## SUPPLIED DATA

————

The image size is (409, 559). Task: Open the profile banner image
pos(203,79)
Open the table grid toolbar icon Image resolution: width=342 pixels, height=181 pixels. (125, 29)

————

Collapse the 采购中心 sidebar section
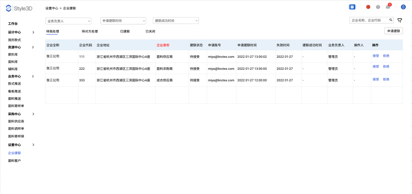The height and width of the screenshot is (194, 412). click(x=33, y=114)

————

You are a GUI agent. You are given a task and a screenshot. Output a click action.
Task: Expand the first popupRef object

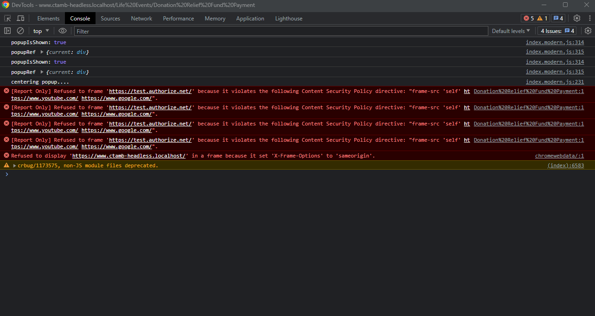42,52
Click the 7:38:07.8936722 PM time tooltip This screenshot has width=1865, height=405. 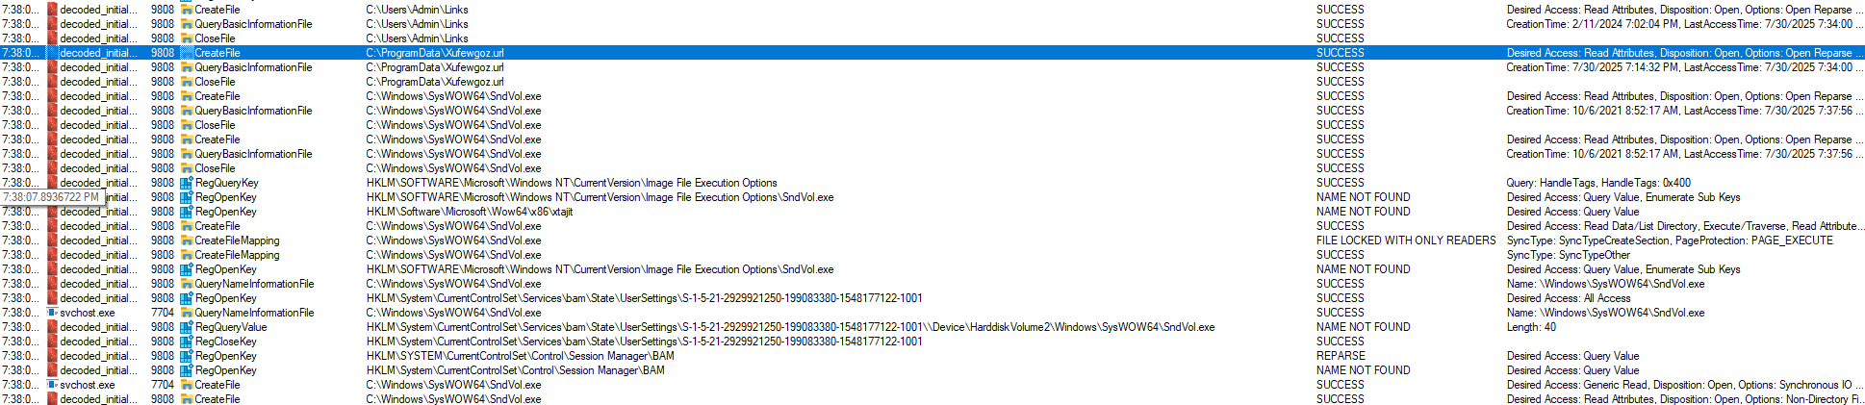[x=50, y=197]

————

## TASK DESCRIPTION
Return exactly the lines above from the line that has "The image size" through the line that has "Open the table", inclusive, and nothing else.

## RESPONSE TO THE TASK
The image size is (409, 559). Task: Open the profile banner image
pos(203,79)
Open the table grid toolbar icon Image resolution: width=342 pixels, height=181 pixels. (125, 29)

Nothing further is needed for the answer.